The newest addition in the Office of Student Life comes as no stranger to Harding University and brings with him a deep-rooted passion for students and a hopeful heart for the future.
Marcus Thomas took the place of Brandon Tittle as assistant dean of students on July 1. While he spent his first month and a half in the Student Life office learning the ropes before students returned, their arrival on campus reminded Thomas why Harding was a place he wished to return to since his departure four years ago.
“I’m so excited to be back at Harding,” Thomas said. “There’s just something about being here, being around the students. They are so hopeful, and they want to change the world.”
For Thomas, returning to Harding was not only returning to higher education. Returning to Harding meant returning to the place that changed his life.
Thomas is one of five sons raised in Kansas City, Missouri — his love for the Chiefs, Royals and “real BBQ” exemplify a rich connection to the city that shaped him. Kansas City, however, was not simply sports and world-class pulled pork.

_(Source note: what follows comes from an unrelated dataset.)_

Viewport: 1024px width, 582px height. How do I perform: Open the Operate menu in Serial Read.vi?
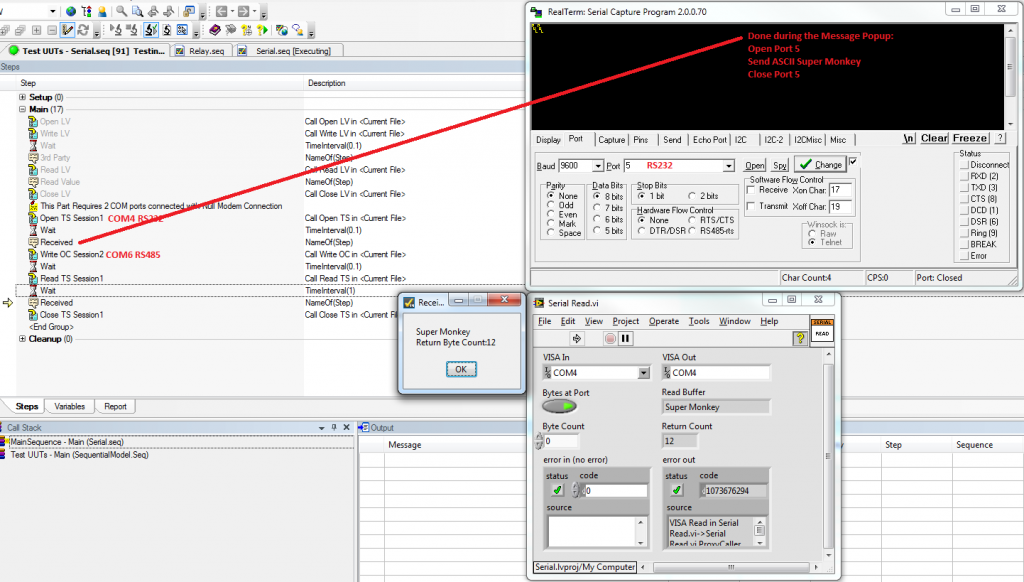click(x=663, y=321)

In his early teen years, Thomas and his brothers had signed a record label with Arista Records. But at 15, his father, a minister in the Kansas City area, committed murder. A prison-bound father left the family and a hopeful 15-year-old in upheaval.
“It was very challenging for me to see my family struggle because of the choices he made,” Marcus said. “There for a while, we thought we were going to be homeless. Thankfully, a family from church took us in.”
A few years after the abrupt change of course, Harding became a life raft.
“I came here questioning so much of my faith and God because of where I was in my life,” Thomas said. “Had I not been at Harding, I know I would not have been successful. Thank God for this place, the people I met here and the kind of environment that had structure and rules — everything I hated as a student.”
His love for Harding moved beyond undergrad. After graduating in fall 2002, he took a semester off then returned to complete graduate-level work in education. Master’s degree under his belt by 2006, he took a job in admissions until 2014 when he left be a family life minister in Paducah, Kentucky.
When the opportunity arose to return, he was sure not to miss it. His goal as the newest assistant dean: “simply help somebody — just one person.”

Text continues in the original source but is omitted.